__What this task involves__:
Please return the lines below verbatim, beginning at the one that has "إستراتيجية إيران: مضيق هرمز نقطة ضعف وورقة ضغط (288, 1668)" and stopping after the one that has "الذكاء الاصطناعي (486, 838)", and add no other lines.

──────── The data

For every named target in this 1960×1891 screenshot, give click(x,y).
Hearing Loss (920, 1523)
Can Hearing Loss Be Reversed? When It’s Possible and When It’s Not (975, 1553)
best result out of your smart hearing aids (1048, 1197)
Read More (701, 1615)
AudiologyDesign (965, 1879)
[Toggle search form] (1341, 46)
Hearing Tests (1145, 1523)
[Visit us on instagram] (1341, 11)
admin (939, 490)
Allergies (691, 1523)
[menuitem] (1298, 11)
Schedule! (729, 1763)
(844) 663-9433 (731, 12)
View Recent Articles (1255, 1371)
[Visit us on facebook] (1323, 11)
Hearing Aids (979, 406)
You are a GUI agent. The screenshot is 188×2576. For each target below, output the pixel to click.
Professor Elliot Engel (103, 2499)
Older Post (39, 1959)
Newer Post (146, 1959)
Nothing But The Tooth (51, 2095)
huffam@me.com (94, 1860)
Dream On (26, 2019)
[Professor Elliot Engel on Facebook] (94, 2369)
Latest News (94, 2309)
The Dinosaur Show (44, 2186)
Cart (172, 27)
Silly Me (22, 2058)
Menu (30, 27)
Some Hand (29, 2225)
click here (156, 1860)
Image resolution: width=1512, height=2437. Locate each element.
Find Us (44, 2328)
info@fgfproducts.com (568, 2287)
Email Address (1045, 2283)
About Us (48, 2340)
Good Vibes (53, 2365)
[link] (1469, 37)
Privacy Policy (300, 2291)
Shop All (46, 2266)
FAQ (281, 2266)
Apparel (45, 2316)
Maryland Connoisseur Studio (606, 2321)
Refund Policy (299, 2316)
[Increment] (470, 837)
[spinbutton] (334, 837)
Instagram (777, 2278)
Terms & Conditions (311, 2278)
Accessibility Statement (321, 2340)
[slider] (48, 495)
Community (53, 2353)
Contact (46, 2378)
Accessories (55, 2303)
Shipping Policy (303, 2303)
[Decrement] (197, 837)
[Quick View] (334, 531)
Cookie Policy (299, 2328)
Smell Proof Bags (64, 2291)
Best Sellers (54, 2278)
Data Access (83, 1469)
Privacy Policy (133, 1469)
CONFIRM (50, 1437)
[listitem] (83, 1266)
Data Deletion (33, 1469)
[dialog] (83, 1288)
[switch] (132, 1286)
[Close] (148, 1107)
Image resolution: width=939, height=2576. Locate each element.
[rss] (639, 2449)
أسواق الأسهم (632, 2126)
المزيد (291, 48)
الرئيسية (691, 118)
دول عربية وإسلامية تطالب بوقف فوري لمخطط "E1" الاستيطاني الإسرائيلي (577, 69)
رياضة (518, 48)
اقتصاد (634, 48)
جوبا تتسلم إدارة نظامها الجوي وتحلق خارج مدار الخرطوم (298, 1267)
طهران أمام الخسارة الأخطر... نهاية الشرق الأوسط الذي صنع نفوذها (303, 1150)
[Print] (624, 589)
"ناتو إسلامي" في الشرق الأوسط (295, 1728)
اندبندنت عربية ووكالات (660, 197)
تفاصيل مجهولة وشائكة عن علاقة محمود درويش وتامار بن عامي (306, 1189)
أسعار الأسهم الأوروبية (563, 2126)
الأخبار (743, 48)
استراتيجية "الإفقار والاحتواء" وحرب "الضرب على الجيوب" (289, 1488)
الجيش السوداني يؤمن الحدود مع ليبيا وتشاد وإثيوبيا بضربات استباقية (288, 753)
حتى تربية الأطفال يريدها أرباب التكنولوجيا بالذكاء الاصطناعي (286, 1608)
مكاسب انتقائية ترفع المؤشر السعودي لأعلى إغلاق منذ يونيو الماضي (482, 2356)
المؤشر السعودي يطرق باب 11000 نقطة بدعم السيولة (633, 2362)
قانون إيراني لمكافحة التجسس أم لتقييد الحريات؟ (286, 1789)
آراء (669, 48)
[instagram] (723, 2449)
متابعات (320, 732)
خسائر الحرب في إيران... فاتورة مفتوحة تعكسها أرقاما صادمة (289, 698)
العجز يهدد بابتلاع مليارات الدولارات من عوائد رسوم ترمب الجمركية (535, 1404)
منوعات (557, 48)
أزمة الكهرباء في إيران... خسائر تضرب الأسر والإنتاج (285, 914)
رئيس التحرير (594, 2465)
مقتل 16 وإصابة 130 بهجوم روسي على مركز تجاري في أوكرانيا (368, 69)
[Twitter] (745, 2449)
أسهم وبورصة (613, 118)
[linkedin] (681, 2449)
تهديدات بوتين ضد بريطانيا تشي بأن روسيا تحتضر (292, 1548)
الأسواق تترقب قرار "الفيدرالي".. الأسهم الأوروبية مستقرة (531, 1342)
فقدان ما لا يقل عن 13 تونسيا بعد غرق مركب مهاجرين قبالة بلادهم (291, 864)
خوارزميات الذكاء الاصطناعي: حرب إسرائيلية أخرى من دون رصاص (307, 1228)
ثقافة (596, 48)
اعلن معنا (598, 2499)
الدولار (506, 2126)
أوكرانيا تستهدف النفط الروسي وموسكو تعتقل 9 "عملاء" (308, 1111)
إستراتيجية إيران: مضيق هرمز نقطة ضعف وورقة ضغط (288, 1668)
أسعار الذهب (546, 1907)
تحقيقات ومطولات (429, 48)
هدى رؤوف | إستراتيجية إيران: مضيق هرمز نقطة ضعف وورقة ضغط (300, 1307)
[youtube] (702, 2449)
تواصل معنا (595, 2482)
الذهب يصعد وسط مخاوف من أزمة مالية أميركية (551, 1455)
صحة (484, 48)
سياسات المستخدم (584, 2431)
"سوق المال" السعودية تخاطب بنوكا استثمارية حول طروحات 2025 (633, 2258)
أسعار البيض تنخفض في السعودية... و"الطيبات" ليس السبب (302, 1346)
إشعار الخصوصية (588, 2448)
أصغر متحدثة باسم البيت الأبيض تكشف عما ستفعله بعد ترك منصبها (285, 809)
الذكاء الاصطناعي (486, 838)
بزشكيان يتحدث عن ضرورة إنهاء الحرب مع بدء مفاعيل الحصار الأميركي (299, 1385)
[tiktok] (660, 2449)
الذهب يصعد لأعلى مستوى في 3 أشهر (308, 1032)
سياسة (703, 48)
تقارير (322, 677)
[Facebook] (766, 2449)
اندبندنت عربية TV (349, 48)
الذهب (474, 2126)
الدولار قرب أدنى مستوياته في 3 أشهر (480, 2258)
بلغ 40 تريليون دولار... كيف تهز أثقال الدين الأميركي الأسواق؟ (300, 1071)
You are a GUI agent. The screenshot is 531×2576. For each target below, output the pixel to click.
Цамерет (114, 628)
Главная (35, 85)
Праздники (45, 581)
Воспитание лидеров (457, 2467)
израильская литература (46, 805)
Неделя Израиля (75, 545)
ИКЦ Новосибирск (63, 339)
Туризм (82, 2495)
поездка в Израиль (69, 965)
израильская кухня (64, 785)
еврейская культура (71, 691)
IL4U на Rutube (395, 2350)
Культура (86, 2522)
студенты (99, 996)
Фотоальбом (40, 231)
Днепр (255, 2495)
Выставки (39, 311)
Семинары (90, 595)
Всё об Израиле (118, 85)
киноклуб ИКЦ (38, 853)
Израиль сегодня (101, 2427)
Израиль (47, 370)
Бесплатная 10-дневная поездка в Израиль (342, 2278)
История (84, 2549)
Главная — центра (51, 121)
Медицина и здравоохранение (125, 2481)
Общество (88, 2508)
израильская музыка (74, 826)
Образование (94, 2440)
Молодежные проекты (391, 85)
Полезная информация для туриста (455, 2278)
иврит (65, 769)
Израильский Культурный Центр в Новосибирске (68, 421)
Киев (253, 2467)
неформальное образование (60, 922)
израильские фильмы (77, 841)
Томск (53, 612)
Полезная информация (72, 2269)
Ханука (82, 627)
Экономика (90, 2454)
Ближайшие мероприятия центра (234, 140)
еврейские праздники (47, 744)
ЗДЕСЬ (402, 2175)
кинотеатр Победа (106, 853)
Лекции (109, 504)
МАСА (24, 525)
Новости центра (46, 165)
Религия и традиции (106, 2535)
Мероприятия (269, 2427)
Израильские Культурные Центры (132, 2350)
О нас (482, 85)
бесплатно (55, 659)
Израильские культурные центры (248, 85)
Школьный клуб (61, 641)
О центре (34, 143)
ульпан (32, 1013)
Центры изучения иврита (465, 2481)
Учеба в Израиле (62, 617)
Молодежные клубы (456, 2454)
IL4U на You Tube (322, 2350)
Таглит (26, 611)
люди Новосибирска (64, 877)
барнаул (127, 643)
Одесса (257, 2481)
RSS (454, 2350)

────────────────

__Solved exercise__:
إستراتيجية إيران: مضيق هرمز نقطة ضعف وورقة ضغط (288, 1668)
أسعار الذهب (546, 1907)
تحقيقات ومطولات (429, 48)
هدى رؤوف | إستراتيجية إيران: مضيق هرمز نقطة ضعف وورقة ضغط (300, 1307)
[youtube] (702, 2449)
تواصل معنا (595, 2482)
الذهب يصعد وسط مخاوف من أزمة مالية أميركية (551, 1455)
صحة (484, 48)
سياسات المستخدم (584, 2431)
"سوق المال" السعودية تخاطب بنوكا استثمارية حول طروحات 2025 (633, 2258)
أسعار البيض تنخفض في السعودية... و"الطيبات" ليس السبب (302, 1346)
إشعار الخصوصية (588, 2448)
أصغر متحدثة باسم البيت الأبيض تكشف عما ستفعله بعد ترك منصبها (285, 809)
الذكاء الاصطناعي (486, 838)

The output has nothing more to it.